Grief can help us tap into our spirituality.
Many bereaved people experience a connection to something bigger than themselves — a transcendence that provides immense comfort. Some rekindle a dormant relationship with religion or seek a spiritual relationship out for solace. Is there a spiritual element you might want to enhance in your life, before you need it in a time of loss?

Grief casts a loving glow of legacy.
When someone in our life dies, we remember them (usually/ hopefully with fondness), and we remember them out loud. We attend memorials and we share stories about their character, their accomplishments, how they made people feel, how they lit up a room when they smiled, how they snorted when they laughed really hard. It’s special to reminisce. It’s important to commemorate the people in our lives who have died. I believe the tributes we pay are what solidify their legacies. I want to do a better job of memorializing the people I care about before they die. Can you do that, too? Let’s tell people why we’re proud of them, what we love the most about them, what the funniest story is about them, what we’d miss the most if they were suddenly gone.
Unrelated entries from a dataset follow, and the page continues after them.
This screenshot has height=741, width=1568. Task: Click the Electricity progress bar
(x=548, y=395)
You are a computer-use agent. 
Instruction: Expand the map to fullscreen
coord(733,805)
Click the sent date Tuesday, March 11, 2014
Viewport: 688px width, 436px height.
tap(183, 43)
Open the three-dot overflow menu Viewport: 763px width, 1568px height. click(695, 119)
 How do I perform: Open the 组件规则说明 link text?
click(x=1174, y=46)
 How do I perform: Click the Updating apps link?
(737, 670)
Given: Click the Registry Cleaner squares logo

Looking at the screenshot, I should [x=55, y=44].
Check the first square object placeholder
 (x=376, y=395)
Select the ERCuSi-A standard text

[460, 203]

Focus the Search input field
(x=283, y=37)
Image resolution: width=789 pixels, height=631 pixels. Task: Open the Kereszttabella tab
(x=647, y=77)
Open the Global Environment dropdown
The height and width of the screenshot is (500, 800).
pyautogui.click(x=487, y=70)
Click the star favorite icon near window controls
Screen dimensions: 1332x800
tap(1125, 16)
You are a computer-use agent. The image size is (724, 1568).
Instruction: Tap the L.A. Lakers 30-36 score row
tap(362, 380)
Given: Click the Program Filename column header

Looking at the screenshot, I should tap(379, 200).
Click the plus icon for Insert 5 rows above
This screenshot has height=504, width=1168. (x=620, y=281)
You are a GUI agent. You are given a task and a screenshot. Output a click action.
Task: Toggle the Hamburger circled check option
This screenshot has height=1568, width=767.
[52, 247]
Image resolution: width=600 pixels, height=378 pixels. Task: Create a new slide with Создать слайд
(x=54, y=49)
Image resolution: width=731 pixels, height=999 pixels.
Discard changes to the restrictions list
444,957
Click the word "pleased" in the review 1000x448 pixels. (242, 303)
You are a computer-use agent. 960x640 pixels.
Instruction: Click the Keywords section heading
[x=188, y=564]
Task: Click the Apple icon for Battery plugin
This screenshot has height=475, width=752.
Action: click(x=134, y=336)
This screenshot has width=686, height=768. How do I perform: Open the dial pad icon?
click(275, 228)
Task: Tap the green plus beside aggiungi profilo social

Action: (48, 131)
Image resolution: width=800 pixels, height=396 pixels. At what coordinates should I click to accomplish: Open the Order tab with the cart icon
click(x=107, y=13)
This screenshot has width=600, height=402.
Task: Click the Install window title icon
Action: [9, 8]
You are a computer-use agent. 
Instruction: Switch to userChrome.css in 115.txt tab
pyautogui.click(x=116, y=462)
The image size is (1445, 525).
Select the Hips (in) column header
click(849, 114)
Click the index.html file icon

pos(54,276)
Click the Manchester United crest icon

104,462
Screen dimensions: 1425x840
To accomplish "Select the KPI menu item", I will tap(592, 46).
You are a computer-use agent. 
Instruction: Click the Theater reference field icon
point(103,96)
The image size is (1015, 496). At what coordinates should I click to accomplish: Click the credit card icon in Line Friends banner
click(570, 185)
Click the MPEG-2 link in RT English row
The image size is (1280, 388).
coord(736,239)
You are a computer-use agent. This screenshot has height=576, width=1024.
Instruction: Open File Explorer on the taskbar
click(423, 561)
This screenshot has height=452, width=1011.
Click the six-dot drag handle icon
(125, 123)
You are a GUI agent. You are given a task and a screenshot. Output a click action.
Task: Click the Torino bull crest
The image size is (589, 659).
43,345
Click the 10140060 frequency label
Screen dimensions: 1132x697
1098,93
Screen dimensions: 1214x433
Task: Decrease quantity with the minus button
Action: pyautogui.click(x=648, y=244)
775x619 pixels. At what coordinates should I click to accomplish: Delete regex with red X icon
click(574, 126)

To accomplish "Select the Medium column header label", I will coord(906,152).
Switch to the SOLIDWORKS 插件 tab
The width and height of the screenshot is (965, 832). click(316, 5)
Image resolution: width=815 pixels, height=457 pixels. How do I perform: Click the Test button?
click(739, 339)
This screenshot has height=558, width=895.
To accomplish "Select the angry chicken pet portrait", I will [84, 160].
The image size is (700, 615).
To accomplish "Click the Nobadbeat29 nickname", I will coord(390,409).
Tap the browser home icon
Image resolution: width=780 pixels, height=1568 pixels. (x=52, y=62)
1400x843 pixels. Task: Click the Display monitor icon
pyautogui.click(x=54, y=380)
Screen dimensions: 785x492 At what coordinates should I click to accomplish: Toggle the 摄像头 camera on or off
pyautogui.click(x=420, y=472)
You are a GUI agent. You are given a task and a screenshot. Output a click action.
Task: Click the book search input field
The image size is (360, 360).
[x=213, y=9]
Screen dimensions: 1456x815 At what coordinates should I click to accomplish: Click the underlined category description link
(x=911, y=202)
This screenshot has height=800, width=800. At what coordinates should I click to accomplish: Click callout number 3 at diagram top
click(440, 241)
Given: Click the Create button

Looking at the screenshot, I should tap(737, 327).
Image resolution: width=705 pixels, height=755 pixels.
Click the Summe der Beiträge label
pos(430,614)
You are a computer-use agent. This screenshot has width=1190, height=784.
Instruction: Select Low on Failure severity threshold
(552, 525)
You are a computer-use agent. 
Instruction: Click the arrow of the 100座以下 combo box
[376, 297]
Grief prevents us from taking things for granted.
When we see someone here one month and gone the next, we tend to look around and cherish the other people in our lives a heck of a lot more. Losing someone has a way of highlighting all that we have to lose. Sudden loss also makes us value the time we do spend with people. I wrote a note to myself last Friday night to reach out to Chris-Tia, and inexplicably she didn’t make it through the next day. I looked back on my to-do list today and felt spooked by seeing her name in my chicken-scratch handwriting. Why didn’t I reach out to her last month? Who do I need to reach out to today, before waiting until it’s too late? Who might I kick myself for not sending a silly text to, if they were to be wiped from existence next week? Who might you need to reach out to?

The Gift of GriefGrief is multi-faceted. It’s shitty and serviceable at the same time. The next time it knocks on your door (because if you care at all about humans or animals, they will die on you, and oh shoot, of course this isn’t news to you), feel all the feelings and don’t forget to look for the value tucked under its cloak.

I appreciate that this bright woman’s loss will lead to a healthy dose of memento mori (i.e.: remembering we must die, too). But for now I’m just really sad. As we agreed… grief sucks.